◆ **WHAT THIS TASK INVOLVES**: Starting at the line containing "This screenshot has" and running through the end of the rows, switch every "coordinates" to "position" and write those lines out again with nothing else changed. Omit the pictures.

[Dataset rows]

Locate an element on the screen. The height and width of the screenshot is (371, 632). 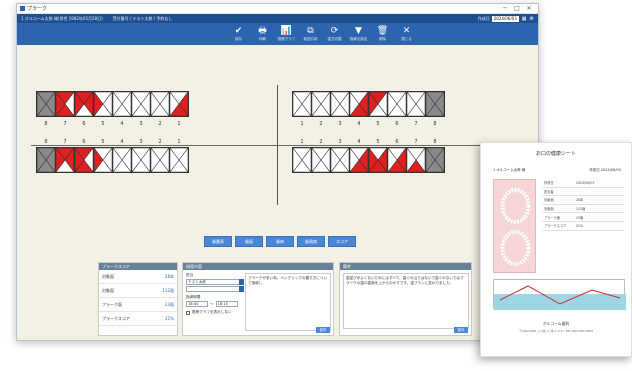
toolbar-button-4: ⟳ 歯式切替 is located at coordinates (335, 34).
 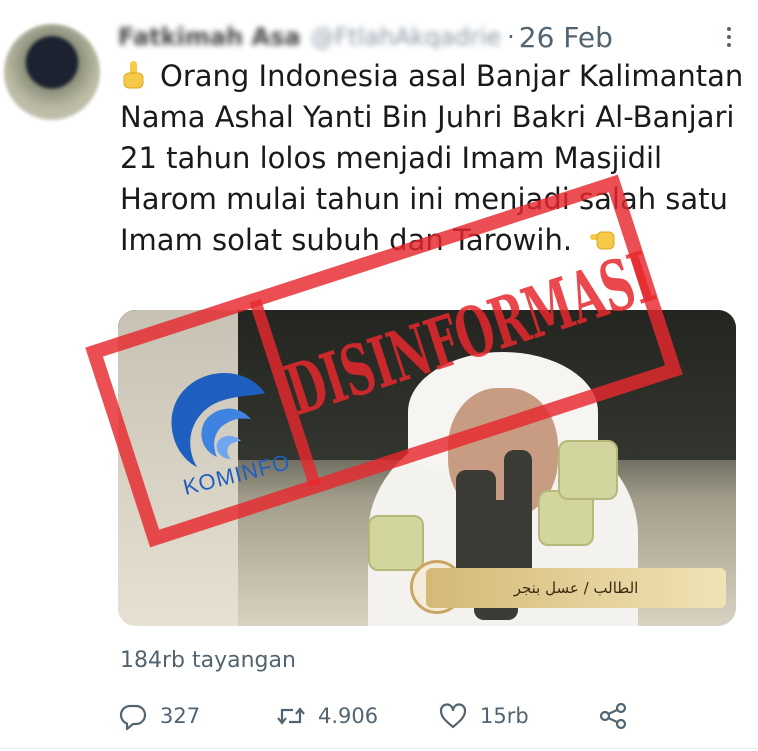 I want to click on reply-count: 327, so click(x=180, y=716).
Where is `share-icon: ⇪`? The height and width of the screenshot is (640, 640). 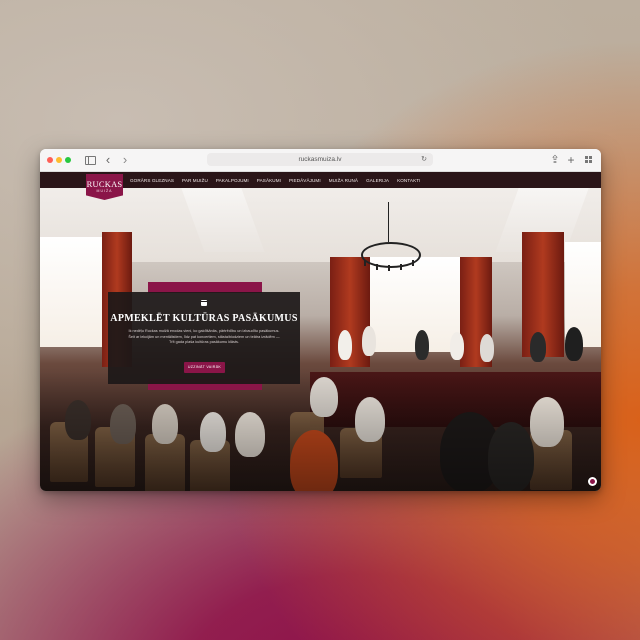 share-icon: ⇪ is located at coordinates (555, 160).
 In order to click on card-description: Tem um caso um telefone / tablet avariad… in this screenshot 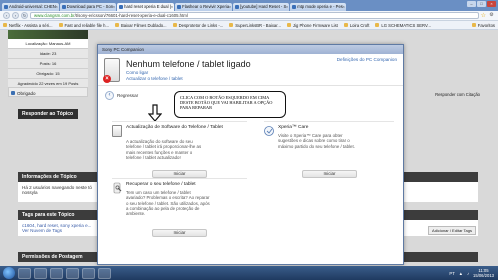, I will do `click(168, 204)`.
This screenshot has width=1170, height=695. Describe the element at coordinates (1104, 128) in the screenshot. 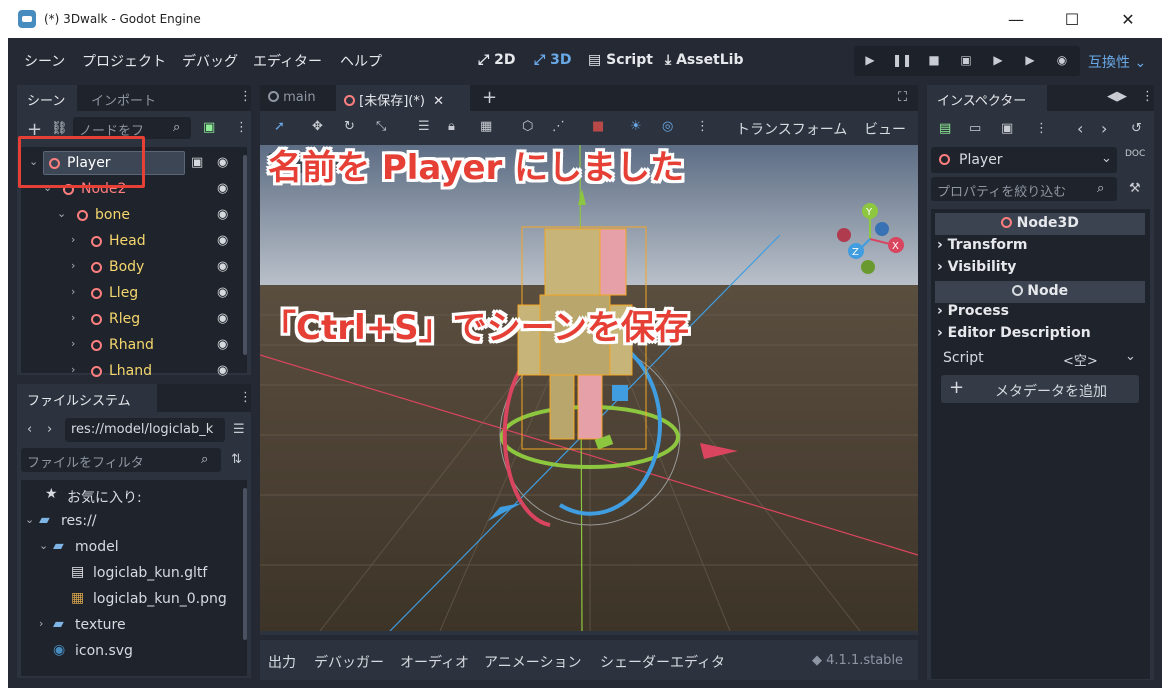

I see `history-forward-icon: ›` at that location.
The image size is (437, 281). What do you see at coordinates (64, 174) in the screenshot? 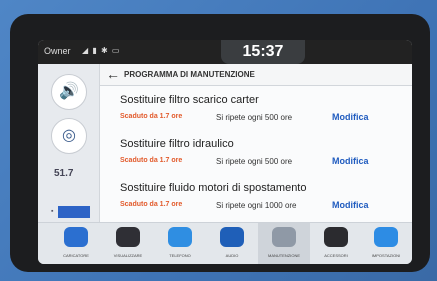
I see `odometer: 51.7` at bounding box center [64, 174].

◆ **SOLVED EXERCISE**:
This screenshot has width=1170, height=695. Describe the element at position (1104, 128) in the screenshot. 

I see `history-forward-icon: ›` at that location.
The image size is (437, 281). What do you see at position (64, 174) in the screenshot? 
I see `odometer: 51.7` at bounding box center [64, 174].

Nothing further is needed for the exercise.